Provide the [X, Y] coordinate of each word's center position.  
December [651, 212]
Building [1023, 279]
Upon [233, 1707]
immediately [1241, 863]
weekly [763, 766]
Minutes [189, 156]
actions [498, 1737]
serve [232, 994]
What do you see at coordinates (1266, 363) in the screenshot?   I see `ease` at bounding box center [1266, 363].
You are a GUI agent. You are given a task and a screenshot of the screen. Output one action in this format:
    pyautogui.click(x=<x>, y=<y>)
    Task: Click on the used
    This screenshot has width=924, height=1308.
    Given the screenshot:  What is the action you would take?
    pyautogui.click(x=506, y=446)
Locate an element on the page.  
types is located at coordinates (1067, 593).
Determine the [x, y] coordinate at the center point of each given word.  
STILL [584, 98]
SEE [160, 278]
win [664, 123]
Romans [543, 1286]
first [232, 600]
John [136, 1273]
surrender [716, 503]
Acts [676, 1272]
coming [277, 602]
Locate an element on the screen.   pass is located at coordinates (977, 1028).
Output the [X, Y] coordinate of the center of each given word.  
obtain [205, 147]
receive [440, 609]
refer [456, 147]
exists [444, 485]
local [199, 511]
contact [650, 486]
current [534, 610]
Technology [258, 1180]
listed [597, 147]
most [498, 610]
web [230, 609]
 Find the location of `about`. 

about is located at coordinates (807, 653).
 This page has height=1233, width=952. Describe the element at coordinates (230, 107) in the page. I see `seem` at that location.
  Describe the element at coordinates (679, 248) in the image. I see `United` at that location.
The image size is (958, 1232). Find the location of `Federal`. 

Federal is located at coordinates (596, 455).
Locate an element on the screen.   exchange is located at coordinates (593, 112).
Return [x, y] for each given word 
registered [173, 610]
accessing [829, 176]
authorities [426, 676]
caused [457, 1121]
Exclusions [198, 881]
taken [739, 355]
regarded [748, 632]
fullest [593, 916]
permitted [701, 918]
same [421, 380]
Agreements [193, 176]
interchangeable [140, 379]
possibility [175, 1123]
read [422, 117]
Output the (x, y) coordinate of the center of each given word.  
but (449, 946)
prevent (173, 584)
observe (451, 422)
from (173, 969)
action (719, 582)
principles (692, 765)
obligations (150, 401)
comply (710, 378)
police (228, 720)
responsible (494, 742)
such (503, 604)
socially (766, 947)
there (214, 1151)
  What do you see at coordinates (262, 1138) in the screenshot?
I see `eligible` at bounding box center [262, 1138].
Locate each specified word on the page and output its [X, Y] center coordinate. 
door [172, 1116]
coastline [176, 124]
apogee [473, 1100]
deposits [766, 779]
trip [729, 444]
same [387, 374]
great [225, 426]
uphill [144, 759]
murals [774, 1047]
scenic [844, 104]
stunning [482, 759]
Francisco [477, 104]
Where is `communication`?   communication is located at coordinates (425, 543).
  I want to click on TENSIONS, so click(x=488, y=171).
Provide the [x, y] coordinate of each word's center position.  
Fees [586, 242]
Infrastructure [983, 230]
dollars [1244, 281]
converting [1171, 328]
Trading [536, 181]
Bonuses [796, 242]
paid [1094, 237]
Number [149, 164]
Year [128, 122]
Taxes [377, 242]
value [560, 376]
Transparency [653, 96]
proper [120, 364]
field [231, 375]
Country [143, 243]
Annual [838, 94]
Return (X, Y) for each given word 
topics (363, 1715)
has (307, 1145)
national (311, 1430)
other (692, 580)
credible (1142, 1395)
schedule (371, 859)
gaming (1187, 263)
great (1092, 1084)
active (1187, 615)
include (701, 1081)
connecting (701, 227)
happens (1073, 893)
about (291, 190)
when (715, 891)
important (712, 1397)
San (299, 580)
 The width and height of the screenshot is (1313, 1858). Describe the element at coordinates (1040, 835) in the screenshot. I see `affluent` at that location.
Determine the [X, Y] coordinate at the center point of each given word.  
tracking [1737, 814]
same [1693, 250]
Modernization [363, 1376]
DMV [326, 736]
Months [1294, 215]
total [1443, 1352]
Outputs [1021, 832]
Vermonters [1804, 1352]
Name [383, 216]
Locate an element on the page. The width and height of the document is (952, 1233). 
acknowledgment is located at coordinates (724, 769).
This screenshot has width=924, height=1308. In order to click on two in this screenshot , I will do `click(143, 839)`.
● ● ●
What the task requires: Rescale lines from the line that contains "Locate each specified" through the line that contains "stunning [482, 759]", inclusive, and write all of them out again, requests included. Multiply every coordinate in the answers by 2.1 and round to whole numbers, with halves going up.

Output below:
Locate each specified word on the page and output its [X, Y] center coordinate. 
door [361, 2344]
coastline [370, 260]
apogee [993, 2310]
deposits [1609, 1636]
trip [1531, 932]
same [813, 785]
great [473, 895]
uphill [302, 1594]
murals [1625, 2199]
scenic [1772, 218]
stunning [1012, 1594]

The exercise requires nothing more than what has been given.